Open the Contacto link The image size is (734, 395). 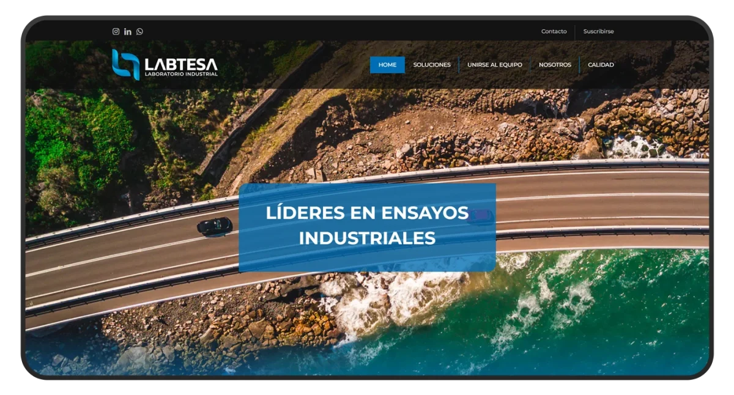pyautogui.click(x=554, y=31)
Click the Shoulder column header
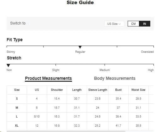The image size is (155, 132). [57, 90]
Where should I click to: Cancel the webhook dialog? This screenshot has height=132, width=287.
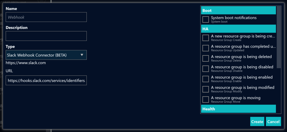(x=273, y=122)
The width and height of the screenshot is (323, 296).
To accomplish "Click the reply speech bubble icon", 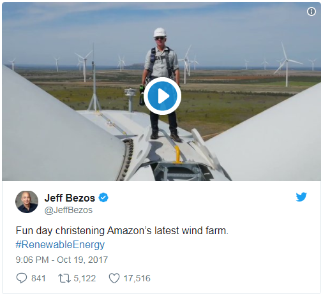I will [22, 278].
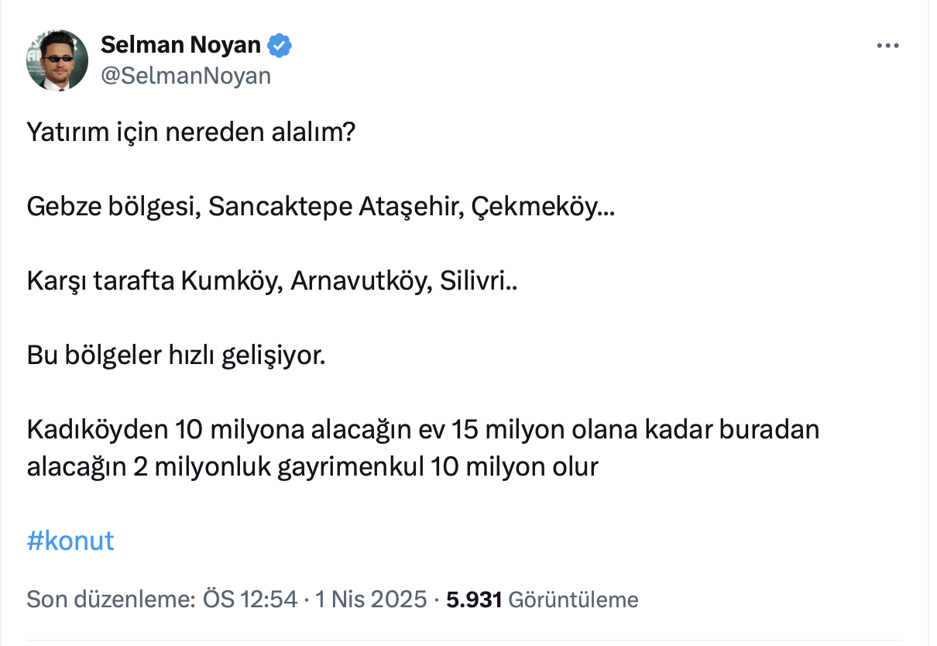Open Selman Noyan's profile picture
937x646 pixels.
(x=57, y=60)
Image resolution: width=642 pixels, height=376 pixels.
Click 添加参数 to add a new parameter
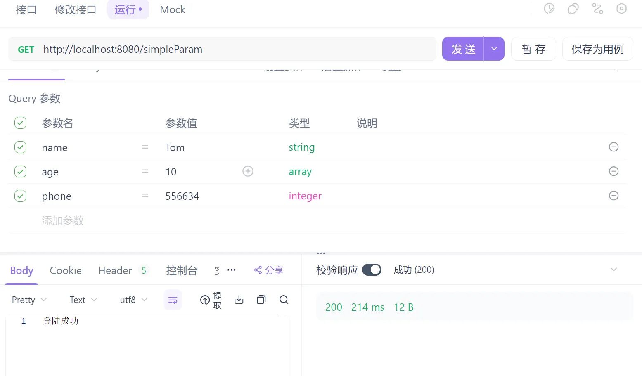[x=62, y=220]
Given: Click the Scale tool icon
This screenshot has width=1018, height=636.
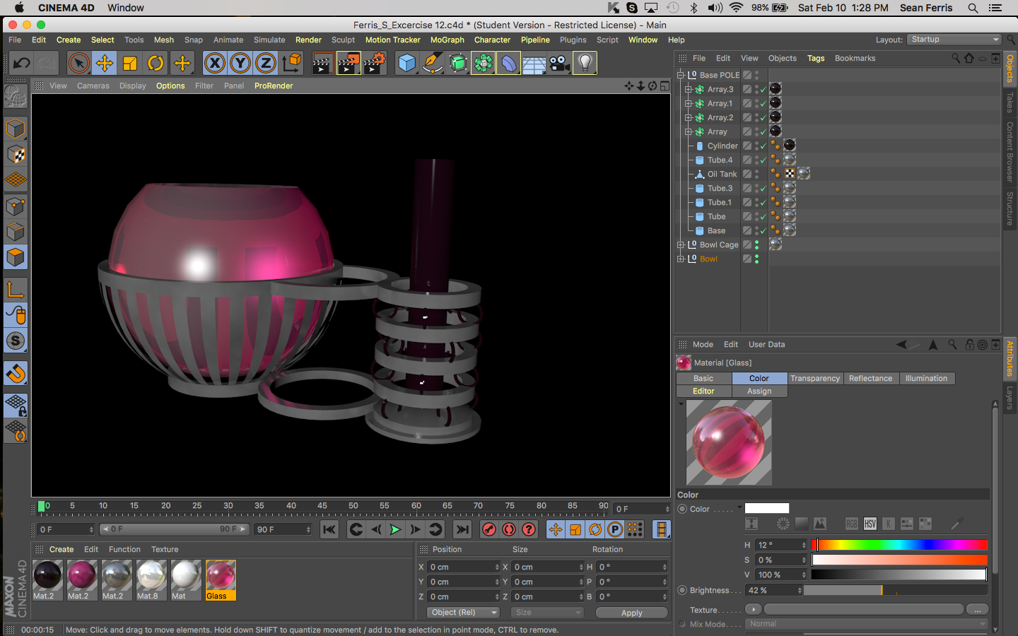Looking at the screenshot, I should [130, 64].
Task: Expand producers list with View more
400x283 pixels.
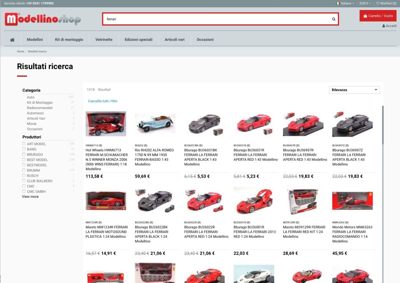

> [SHORT PROBLEM]: Turn the stretch from the line containing "Task: Expand producers list with View more" through the end of the items into a numbered list, omitting blank lines and leaving out the pictures.

> [TASK ANSWER]:
1. Task: Expand producers list with View more
2. 400x283 pixels.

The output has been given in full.